According to HCA, the sporran industry has a lack of training opportunities and many makers have difficulty accessing materials on a small scale in Scotland.
A huge demand for ‘substandard and very cheap imports’ is also a cause for concern for UK-based sporran makers.
Greg Whyte, who runs sporran maker Margaret Morrison Ltd, has seen his staff reduce from 15 to five in recent months.
He said: “Like everyone else we have taken a bit of a knock, but in a bigger way even before the pandemic because of competition from overseas.
“It is a bit of a dying art... it's a battle but we fight on.”
The list of 244 traditional crafts classifies four as extinct, 56 as critically endangered and 74 as endangered.
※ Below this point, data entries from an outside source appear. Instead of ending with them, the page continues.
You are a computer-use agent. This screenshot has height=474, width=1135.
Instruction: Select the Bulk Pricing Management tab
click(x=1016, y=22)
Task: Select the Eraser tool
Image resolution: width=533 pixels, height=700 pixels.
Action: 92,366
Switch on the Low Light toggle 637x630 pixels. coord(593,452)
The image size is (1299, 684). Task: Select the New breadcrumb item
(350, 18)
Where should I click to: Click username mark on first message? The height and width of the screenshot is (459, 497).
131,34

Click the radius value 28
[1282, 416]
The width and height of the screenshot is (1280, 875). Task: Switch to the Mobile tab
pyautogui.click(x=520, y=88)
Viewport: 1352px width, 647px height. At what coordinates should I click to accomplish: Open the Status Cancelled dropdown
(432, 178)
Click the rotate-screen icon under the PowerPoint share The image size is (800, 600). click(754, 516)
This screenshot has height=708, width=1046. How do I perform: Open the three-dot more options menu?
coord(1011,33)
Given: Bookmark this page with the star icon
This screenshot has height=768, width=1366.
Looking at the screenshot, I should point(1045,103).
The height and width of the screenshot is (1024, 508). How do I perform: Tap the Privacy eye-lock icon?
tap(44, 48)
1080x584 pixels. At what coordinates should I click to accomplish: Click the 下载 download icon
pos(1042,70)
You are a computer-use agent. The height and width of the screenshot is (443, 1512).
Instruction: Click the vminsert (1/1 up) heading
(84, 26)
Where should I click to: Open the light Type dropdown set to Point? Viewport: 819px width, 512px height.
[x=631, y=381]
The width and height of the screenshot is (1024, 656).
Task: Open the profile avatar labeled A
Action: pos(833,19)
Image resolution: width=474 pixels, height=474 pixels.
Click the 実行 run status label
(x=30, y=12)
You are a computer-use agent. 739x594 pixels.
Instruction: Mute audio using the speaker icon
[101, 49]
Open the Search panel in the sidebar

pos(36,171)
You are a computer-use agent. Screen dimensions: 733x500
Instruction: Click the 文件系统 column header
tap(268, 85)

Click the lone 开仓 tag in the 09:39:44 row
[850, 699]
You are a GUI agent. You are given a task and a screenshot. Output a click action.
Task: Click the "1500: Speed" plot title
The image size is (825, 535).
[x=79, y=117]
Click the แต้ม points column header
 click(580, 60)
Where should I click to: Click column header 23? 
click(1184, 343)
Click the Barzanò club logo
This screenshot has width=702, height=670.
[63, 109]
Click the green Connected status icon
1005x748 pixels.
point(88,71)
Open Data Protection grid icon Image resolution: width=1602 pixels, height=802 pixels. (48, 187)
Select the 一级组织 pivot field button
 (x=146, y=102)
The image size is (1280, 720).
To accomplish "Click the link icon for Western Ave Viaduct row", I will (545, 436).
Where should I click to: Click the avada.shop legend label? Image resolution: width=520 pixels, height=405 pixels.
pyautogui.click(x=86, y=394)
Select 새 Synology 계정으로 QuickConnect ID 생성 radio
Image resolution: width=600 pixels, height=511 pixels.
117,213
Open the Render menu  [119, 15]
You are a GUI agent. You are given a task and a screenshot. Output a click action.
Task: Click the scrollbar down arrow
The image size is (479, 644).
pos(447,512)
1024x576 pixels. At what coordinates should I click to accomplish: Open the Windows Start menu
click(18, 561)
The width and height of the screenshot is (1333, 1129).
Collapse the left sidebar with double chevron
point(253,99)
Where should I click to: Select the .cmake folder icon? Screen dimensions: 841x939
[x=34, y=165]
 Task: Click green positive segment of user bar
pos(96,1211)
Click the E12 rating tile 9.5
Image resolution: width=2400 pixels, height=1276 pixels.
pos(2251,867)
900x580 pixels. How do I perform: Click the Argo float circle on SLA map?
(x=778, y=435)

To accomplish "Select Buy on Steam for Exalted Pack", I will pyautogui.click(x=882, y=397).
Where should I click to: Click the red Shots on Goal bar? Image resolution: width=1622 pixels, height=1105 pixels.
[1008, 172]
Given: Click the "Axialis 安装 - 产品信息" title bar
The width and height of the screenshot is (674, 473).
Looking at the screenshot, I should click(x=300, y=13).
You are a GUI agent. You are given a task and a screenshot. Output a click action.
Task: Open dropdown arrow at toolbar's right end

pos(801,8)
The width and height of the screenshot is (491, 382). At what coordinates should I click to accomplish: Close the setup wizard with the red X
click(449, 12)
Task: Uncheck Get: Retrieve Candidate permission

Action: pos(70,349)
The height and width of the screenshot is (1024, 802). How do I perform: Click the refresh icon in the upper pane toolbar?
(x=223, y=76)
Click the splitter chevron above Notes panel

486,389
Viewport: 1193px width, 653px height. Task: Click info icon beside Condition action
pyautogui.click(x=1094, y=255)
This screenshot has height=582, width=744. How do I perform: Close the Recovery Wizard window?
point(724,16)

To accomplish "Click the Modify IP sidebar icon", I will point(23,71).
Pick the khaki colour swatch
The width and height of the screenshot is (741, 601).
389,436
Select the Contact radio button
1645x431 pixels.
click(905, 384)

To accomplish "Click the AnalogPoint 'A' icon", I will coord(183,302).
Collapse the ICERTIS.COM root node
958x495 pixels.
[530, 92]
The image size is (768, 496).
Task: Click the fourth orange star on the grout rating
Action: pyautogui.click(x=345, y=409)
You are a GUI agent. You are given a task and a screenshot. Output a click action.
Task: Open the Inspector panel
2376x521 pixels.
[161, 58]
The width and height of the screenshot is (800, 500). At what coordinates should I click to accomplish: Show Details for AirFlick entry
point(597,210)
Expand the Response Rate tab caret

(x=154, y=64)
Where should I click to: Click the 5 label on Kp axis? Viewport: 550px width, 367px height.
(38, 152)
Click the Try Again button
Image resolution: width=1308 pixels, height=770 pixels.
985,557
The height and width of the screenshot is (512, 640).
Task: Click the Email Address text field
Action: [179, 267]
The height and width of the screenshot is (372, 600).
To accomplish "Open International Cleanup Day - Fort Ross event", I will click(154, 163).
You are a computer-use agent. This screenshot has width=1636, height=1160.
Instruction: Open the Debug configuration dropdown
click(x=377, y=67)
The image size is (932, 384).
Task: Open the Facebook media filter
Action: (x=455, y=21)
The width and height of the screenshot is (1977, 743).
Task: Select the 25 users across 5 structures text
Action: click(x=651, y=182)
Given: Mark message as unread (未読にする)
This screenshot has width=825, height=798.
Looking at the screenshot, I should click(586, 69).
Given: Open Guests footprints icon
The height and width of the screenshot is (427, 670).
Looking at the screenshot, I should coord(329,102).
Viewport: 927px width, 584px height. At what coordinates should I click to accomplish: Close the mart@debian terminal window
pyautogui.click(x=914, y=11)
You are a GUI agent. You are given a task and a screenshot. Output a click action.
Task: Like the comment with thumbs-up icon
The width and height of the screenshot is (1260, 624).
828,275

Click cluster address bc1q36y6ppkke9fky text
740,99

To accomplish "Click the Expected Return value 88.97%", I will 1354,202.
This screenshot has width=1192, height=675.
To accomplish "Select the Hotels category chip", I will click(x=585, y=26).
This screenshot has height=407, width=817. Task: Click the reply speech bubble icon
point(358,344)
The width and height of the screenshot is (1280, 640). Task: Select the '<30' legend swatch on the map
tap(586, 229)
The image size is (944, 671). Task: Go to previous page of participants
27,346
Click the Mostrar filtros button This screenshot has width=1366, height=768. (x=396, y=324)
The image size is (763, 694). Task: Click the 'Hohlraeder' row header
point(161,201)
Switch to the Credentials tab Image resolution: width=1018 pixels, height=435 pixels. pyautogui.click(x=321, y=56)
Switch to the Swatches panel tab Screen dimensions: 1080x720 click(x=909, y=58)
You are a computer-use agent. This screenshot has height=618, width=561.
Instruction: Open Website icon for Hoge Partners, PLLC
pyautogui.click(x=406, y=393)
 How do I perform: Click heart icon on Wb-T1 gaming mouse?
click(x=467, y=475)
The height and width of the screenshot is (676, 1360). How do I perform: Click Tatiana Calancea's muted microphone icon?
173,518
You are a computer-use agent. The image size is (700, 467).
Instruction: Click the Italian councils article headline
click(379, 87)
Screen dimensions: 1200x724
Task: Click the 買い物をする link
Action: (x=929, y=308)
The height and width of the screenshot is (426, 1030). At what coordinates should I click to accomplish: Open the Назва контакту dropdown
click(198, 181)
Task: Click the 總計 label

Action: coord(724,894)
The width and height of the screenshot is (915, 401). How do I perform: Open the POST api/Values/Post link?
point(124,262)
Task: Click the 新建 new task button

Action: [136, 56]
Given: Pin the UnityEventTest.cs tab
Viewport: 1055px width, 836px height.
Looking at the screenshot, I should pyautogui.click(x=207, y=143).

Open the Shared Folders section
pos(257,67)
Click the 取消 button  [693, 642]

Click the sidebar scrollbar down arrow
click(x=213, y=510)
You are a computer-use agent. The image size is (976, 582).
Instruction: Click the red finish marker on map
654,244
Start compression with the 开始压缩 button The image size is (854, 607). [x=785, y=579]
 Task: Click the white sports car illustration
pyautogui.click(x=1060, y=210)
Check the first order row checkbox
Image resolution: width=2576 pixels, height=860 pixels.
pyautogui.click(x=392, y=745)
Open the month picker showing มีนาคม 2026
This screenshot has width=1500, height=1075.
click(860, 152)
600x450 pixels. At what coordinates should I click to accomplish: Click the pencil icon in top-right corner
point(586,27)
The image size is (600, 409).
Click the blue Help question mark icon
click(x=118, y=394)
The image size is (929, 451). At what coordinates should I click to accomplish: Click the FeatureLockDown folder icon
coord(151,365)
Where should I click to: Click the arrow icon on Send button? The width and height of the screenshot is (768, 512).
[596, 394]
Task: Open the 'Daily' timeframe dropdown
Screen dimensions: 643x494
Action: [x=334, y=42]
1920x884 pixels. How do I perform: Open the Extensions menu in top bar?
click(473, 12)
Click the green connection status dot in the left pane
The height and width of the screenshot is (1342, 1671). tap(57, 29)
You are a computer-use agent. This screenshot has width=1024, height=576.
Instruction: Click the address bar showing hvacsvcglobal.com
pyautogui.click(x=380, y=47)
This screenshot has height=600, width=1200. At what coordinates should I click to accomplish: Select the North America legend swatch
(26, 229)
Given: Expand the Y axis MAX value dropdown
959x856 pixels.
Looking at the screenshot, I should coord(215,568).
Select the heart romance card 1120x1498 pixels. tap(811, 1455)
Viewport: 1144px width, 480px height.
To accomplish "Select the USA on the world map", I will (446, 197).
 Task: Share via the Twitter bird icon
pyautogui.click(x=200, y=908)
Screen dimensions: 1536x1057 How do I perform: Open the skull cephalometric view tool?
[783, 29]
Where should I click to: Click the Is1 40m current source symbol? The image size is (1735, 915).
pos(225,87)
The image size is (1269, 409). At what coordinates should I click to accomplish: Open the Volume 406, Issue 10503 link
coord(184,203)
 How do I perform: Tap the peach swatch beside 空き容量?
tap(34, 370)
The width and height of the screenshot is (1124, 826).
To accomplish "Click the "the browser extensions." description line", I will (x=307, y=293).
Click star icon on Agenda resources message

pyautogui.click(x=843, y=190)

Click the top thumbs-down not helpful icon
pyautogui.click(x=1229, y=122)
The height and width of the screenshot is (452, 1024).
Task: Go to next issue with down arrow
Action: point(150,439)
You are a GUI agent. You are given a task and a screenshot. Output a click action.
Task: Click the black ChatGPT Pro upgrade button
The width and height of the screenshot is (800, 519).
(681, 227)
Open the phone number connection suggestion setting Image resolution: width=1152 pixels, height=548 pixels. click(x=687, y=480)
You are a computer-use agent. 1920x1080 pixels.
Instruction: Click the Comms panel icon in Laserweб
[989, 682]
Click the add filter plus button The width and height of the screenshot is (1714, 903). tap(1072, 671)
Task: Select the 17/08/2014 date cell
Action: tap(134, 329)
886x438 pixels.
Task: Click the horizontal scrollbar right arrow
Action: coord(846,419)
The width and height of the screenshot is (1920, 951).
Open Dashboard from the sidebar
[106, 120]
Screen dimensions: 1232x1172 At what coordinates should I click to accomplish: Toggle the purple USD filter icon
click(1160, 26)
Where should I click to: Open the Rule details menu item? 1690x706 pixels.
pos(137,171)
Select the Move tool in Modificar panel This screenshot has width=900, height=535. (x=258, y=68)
The remaining 110 are classed as viable.
Crafts that have become 'extinct' include the making of traditional cricket balls and lacrosse sticks.
Making glass eyes and mouth-blown sheet glass also join sporrans and Shetland lace knitting in the critically endangered category, meaning they have few practitioners and a lack of routes for passing on skills.
Mary Lewis, who led the research on behalf of the HCA said:“Covid-19 has been tough on everyone, not least the craftspeople who possess our most fundamental craft skills.
"Society is rapidly changing around us, and it is more important than ever that we are aware of the cultural assets still available to us, so that we can have an informed debate about what we want to safeguard as a resource for the future.
"If we allow endangered crafts to disappear then we seriously diminish the opportunities for future generations to create their own sustainable and fulfilling livelihoods, based on these skills.”
Despite certain skills becoming endangered, no new crafts have become extinct in the past two years, and some, such as gilding and pole-lathe bowl turning, have seen an upturn in their fortunes.
Daniel Carpenter, HCA operations director, said: "People are re-evaluating their lives during the pandemic, and wondering about moving out of the cities and adopting an alternative way of life.
"That, in turn, has led to people looking at crafts in a different light.
"Craft programmes on TV, such as The Great Pottery Throwdown and The Great British Sewing Bee, have also definitely renewed interest in some of these crafts."